__Written task__:
Pull out every line of the data that contains the string "screenshot". Case counts.

__Data supplied__:
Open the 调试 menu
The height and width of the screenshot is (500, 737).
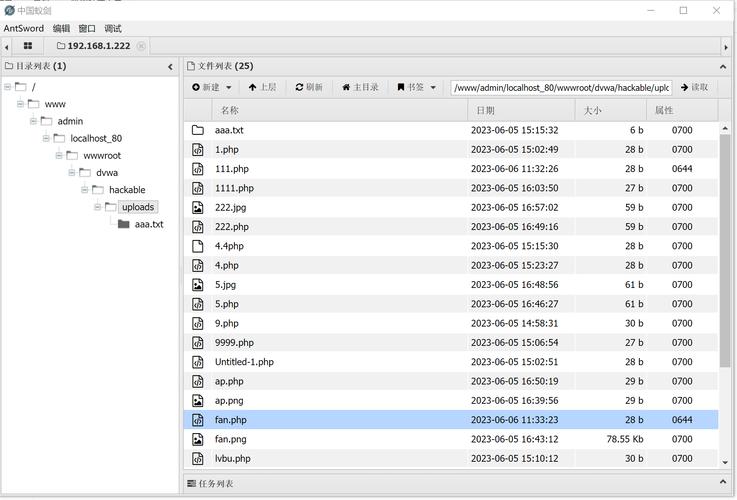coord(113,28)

* * *

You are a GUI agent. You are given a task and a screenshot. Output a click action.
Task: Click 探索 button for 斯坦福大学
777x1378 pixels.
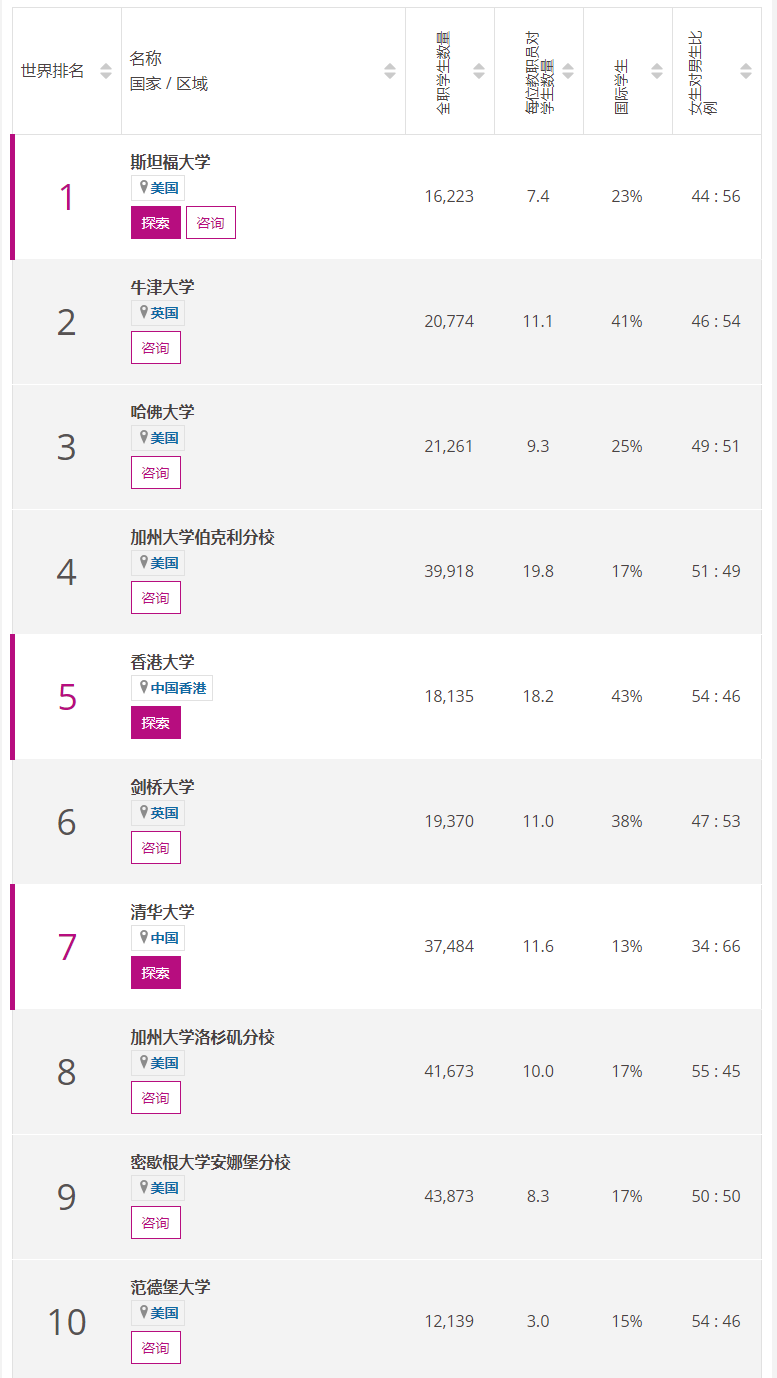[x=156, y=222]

__Response for this exercise__:
The height and width of the screenshot is (500, 737).
You are a GUI agent. You are given a task and a screenshot. Output a click action.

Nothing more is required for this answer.